Após a decisão da Secretaria de Educação Pública de encerrar o ano letivo de 2025-2026 em 5 de junho, a presidente Claudia Sheinbaum defendeu a medida, enquanto sindicatos e pais levantaram objeções relacionadas a greves, calendários e exigências legais.
Em 8 de maio, o secretário Mario Delgado confirmou que as aulas do ensino básico e médio em todo o país terminarão em 5 de junho, com as atividades administrativas sendo encerradas em 12 de junho. O ano letivo seguinte terá início em 31 de agosto, após sessões de reforço entre 17 e 28 de agosto.
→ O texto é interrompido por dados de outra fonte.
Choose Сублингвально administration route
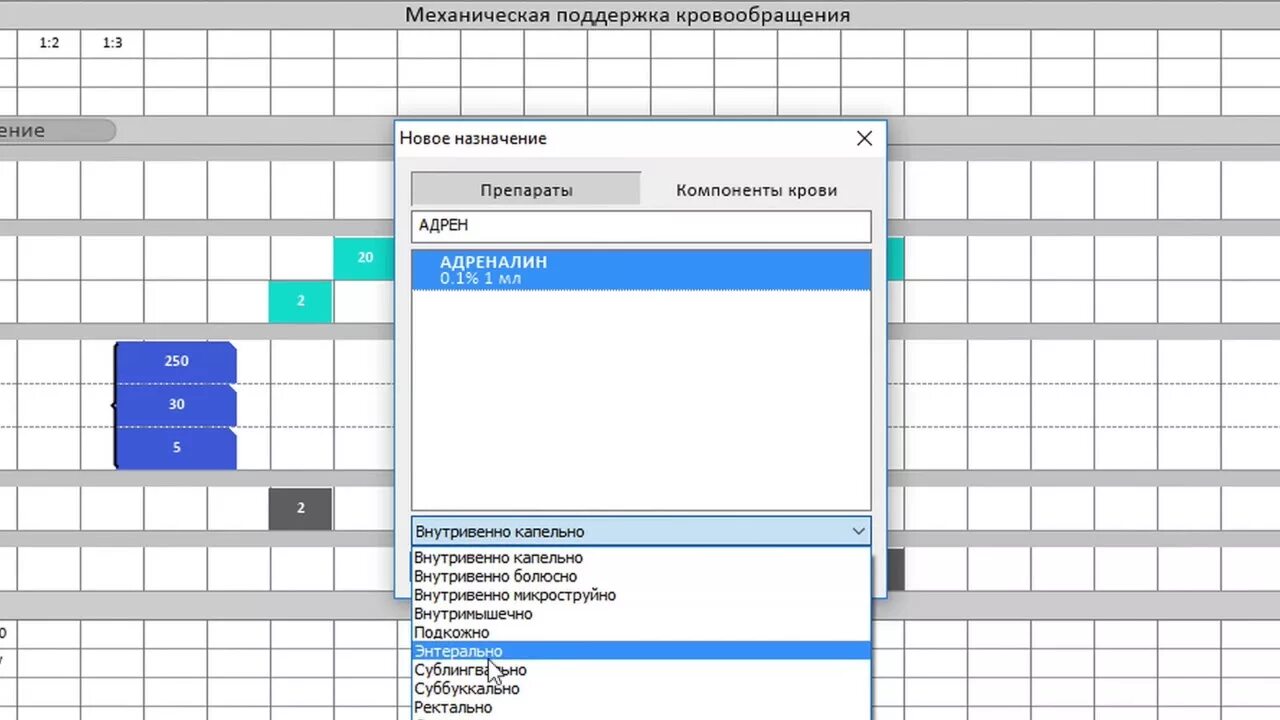 point(470,670)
A presidente Claudia Sheinbaum afirmou que a mudança no calendário resultou de reuniões com secretários estaduais de educação e contribuições de professores, enfatizando que nenhuma hora de aula seria perdida. Críticos, incluindo a Coordenação Nacional dos Trabalhadores da Educação, acusaram a SEP de antecipar o cronograma para evitar uma greve nacional durante a Copa do Mundo de 2026. A Seção 22 de Oaxaca planeja manter seu próprio cronograma e encerrar as aulas em 7 de julho.
Organizações de pais e escolas particulares rejeitaram o ajuste, classificando-o como um erro grave que pode violar o mínimo de 185 dias letivos estabelecido pela Lei Geral da Educação.